Angelus dye thinner is recommended for very light shoes that are being dyed with very pale colors. This will allow you to create more coats and give you greater control over the color.
Take it slow and make comparisons often. While you can make an area darker with more dye, it is impossible to make it lighter. This is particularly important when you begin your second shoe.
Although the dye will dry quickly, it is best to wait 20 minutes before removing any masking tape. Suede can hold liquid dye for longer, and it will take longer to dry.
5. Finish Work
You’re not done yet!
After the finish stripper and dye have dried the leather, it is time to protect the dyed surface. Angelus offers an acrylic finisher that gives the leather a strong shine. However, I prefer a natural waxed finish.
Although there are so many excellent tutorials on polished shoes, I won’t spend too much time. Here are the basics:
Make sure to test your conditioners and polishes on scraps. Some will significantly darken the color, while others may only slightly.
Use neutral polishes and not colored. This will give your color more depth and act as a clear coat.
You want to use something that will condition and protect the leather. This could be a cream polish or a straight-up conditioner. You can also use Lexol conditioner or Meltonian Cream Polish.
You may see some dye in the first layer of polish. To avoid this, use a clean cloth and rotate it often.
Allow the polish to dry and then buff it with a horsehair brush.
You can read also: How To Dry Shoes Recommended For You
You can repeat the process as often as you need or use a paste wax such as Kiwi for a deeper shine.
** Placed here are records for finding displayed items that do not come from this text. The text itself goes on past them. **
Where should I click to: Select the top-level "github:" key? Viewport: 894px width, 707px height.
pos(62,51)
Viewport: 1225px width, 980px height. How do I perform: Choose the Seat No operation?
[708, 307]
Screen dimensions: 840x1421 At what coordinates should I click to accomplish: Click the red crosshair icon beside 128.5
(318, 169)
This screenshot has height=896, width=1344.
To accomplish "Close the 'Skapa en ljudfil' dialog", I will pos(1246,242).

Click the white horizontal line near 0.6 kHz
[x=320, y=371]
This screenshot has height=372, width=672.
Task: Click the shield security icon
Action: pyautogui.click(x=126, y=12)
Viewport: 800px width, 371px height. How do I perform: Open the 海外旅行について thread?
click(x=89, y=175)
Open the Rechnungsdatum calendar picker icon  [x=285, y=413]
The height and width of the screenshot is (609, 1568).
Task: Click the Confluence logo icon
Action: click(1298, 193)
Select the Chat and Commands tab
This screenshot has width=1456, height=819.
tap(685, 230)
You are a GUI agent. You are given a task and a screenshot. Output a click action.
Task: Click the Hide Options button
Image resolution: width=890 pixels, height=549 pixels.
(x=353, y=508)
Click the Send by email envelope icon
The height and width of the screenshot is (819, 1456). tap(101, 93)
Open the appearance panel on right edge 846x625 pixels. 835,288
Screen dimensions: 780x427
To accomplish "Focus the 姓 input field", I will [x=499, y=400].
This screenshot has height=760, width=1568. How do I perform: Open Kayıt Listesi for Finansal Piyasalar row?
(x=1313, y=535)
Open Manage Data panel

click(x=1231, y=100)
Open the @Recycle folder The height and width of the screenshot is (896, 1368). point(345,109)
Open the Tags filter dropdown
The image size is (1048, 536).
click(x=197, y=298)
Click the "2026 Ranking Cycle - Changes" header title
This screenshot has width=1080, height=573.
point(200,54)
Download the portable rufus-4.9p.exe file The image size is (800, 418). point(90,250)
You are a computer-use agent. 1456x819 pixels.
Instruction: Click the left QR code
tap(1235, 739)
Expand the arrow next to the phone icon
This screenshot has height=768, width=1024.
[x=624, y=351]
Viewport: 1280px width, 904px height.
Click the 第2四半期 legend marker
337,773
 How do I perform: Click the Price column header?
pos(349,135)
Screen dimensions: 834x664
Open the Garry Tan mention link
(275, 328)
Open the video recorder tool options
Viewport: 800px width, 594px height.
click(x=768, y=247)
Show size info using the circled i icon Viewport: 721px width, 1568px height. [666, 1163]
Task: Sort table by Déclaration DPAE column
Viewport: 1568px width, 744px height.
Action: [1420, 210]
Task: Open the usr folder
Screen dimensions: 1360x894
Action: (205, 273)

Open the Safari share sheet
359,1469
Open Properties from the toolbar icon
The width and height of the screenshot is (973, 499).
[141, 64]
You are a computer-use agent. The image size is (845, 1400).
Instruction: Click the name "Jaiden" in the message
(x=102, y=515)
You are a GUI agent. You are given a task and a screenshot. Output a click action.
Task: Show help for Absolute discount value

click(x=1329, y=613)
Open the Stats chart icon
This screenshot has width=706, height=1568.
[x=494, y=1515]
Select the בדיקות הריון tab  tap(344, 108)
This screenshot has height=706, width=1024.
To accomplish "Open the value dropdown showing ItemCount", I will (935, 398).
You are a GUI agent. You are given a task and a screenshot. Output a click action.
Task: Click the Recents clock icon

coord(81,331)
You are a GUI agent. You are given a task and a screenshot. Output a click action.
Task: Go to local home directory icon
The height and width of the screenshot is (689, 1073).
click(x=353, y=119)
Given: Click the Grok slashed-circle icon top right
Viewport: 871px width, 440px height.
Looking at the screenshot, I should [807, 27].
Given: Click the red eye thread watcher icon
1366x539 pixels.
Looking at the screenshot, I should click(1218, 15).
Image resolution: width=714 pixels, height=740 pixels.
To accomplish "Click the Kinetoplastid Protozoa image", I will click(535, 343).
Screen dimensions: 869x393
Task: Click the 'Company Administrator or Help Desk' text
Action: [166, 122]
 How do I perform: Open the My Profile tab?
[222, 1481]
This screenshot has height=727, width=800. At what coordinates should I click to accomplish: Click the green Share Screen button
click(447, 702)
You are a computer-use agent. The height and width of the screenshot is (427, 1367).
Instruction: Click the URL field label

Allow the shoe to dry completely for 24 hours before brushing again. You can maintain your shoes by periodically polishing or conditioning them (but don’t do it too often) and cleaning them after every wear. Shoes will last longer if you clean them properly.
Enjoy your new shoes.
Is it possible to dye leather shoes?
To dye leather like a pro, you’ll need a good textile dye, a paintbrush, and some painter’s tape. … As for the dyeing, it works just like paint. The only difference is that it’s less forgiving than paint. You need to apply pretty even coats for the leather to maintain an all-over color that doesn’t appear blotchy.
Does black shoe polish dye leather?
Yes and no. Shoe polish is mostly a petroleum-based wax with a staining agent added (for lack of better wording). It helps disguise minor scuffs and permits putting a high gloss onto the leather.